Harnessing the Power of Azure Language Model with Python: A Comprehensive Guide to Advanced NLP Tasks

Harnessing the Power of Azure Language Model with Python: A Comprehensive Guide to Advanced NLP Tasks

ยท

11 min read

Unleash the Full Potential of Azure Text Analytics to Detect Language, Extract Key Phrases, Analyze Sentiment with Opinion Mining, Recognize Entities, and More Using Python

In this article, we will learn how to harness the power of the Azure Language Model using Python for advanced natural language processing (NLP) tasks. By exploring step-by-step code examples and the functionalities of Azure's Text Analytics service, we will perform language detection, key phrase extraction, sentiment analysis with opinion mining and abstract summarization. Learn more about Azure AI offerings here

What is Azure Language

The Azure Language Model, part of Microsoft's Azure cloud platform, is an advanced natural language processing (NLP) solution (SAAS) that empowers businesses to extract valuable insights from text data. With a user-friendly Python SDK, it offers functionalities like language detection, sentiment analysis, key phrase extraction, entity recognition, linked entity recognition, and abstract summarization. Leveraging this powerful tool, organizations can gain meaningful context from unstructured text, enabling informed decision-making and deeper understanding of customer feedback, user sentiments, and market trends. Learn more here

Let's Begin

Step 1 - Setting Up Azure Language

  1. Head on to Azure Portal and login with credentials

  2. Create a New Language Service, under AI+ Machine Learning Resources

  1. For this experiment, we utilise NLP functionality like Entity Recognition, Sentiment Analysis etc.

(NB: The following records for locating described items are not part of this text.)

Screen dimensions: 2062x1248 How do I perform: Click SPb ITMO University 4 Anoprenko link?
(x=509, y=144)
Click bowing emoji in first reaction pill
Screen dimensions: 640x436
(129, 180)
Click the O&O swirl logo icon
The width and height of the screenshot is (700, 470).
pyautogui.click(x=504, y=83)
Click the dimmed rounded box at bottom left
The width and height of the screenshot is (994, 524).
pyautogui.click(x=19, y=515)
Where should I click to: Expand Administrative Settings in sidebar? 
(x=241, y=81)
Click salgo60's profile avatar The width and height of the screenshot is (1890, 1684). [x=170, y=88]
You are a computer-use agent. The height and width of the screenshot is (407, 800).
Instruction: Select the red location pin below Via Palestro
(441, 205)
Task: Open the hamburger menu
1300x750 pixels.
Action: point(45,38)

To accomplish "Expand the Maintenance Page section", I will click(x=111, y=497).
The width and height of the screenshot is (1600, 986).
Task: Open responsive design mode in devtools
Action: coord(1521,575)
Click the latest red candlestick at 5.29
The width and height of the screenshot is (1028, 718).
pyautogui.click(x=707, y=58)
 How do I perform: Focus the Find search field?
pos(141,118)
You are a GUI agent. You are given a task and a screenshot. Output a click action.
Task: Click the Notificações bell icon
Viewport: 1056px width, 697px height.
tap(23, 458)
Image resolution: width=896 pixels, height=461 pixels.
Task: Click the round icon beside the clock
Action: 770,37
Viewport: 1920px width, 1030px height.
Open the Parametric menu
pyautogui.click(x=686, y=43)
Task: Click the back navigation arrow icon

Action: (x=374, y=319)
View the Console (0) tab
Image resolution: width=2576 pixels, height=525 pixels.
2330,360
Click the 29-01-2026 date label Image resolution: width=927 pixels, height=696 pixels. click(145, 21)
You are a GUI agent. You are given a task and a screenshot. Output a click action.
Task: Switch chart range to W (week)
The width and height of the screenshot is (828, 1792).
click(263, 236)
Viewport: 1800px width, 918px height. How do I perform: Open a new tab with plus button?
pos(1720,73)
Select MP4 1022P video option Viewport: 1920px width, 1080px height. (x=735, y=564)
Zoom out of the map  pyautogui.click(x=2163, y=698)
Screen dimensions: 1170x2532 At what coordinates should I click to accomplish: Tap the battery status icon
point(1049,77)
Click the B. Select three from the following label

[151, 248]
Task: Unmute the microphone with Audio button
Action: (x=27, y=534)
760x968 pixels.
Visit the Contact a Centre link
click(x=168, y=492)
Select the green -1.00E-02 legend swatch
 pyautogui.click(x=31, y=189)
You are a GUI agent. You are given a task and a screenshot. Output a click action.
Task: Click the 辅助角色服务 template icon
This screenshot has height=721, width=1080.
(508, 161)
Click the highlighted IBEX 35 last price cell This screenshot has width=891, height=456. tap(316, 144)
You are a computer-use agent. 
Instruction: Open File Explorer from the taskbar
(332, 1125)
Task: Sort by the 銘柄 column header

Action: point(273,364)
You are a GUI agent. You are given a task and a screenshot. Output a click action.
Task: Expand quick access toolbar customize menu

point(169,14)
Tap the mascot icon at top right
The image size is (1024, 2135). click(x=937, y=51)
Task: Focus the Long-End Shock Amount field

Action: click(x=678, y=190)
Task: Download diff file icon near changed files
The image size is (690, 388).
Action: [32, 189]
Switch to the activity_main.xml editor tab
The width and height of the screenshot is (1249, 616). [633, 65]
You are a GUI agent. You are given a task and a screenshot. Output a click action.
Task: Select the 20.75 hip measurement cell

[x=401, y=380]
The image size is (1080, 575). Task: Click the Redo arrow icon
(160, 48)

  1. Continue to Create Resource, add details of Resource Group & Pricing Tier, based on usage

  1. Furthermore, Add details of associated Blob storage account

  1. Click Review+ create and Create Resource

  1. Wait for Deployment to get complete

  1. Open Resources and Review the overview

  1. Check Keys and Endpoints to copy the endpoint and Key.

  1. Under networking Enable All networks

  1. Explore Cost Analysis, Properties to know more.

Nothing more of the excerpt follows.